S2 (fix before scale-up)
Kill switch absent. Other stories have a single *_optimization_enabled flag; this story has none. Reverting requires code redeploy. Resolution: add ddb_cost_optimization_enabled flag in the central feature-flag evaluator. When false: revert to no write coalescing, no aggressive TTL (30-day default), strongly-consistent reads, full-projection GSI in parallel during transition.
Eventually-consistent read race window during failover. Code reads META with ConsistentRead=false then queries TURN. After write under same partition, eventually-consistent reads can lag ~100ms; mostly fine for chat but documented assumption. Resolution: explicit assertion in code comment: "EC reads acceptable because META and TURN share pk; lag bounded ~100ms in practice; chat session tolerates this." Add metric ec_read_staleness_ms (sampled comparison strong vs eventual reads); alert if P99 > 500ms.
Sparse GSI rollback path requires keeping both indexes during transition. Story notes "deploy old + new in parallel" but doesn't name the rollback duration. Resolution: explicit 4-week parallel-projection window during which both full-projection and sparse-projection GSI exist; promote sparse-only after 100% query equivalence sampled daily for 4 weeks; 8-week budget total before deletion of full-projection GSI.

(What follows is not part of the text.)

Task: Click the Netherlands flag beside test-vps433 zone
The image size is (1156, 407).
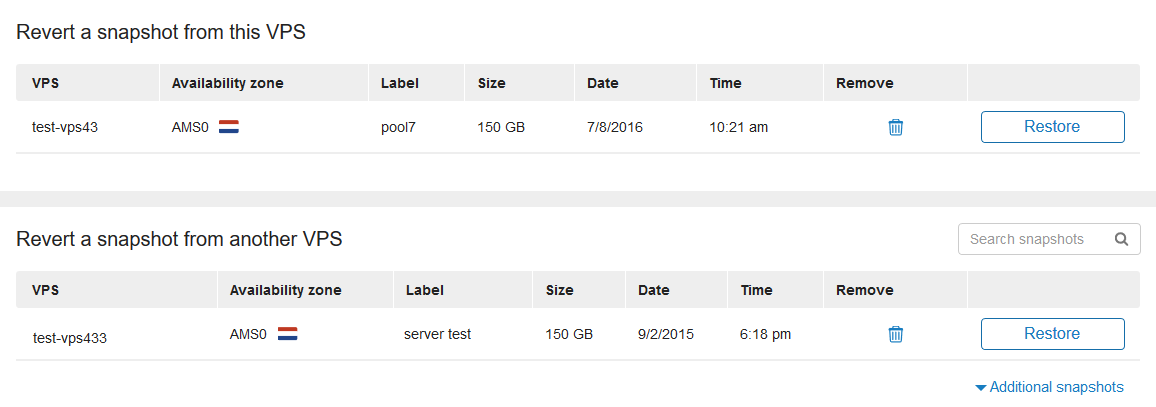Action: pos(288,334)
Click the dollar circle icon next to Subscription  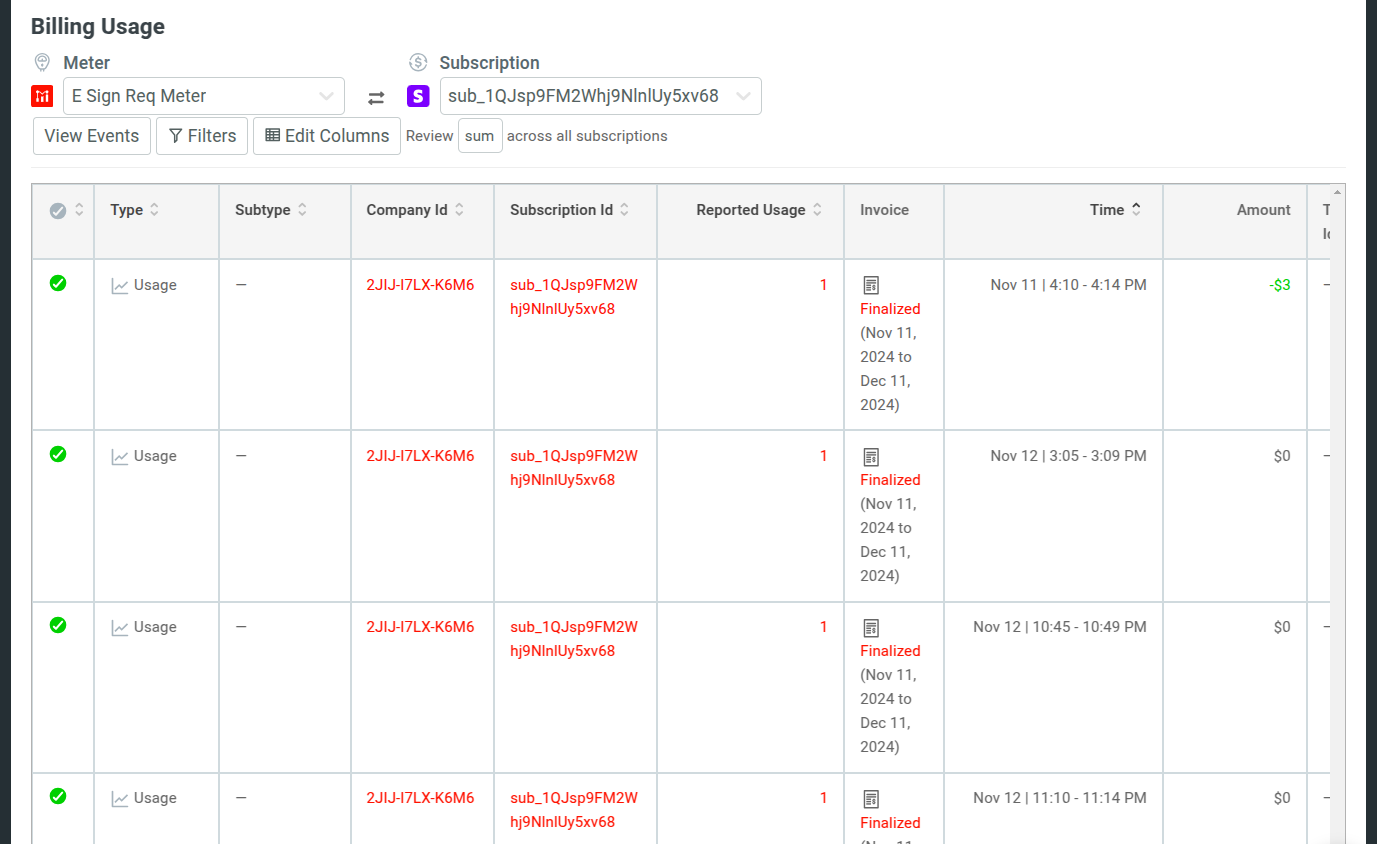(417, 62)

Baseline / optimized cost not separated cleanly. Story baseline ($570/mo) appears to already include partial optimization. Resolution: explicit pre-optimization baseline ($750–900/mo with full-projection GSI, 7-day TTL, strong reads) and post-optimization target ($400–450/mo). The "40–60% savings" claim measured against pre-optimization, not the published $570 baseline.
S3 (acknowledged / future work)
- DDB Reserved Capacity not evaluated; only relevant if migrating from on-demand (out of scope).
- Cross-region replication via Global Tables for DR — out of scope.
- Per-customer cost attribution via DDB tags — deferred until cost shapes stabilize post-launch.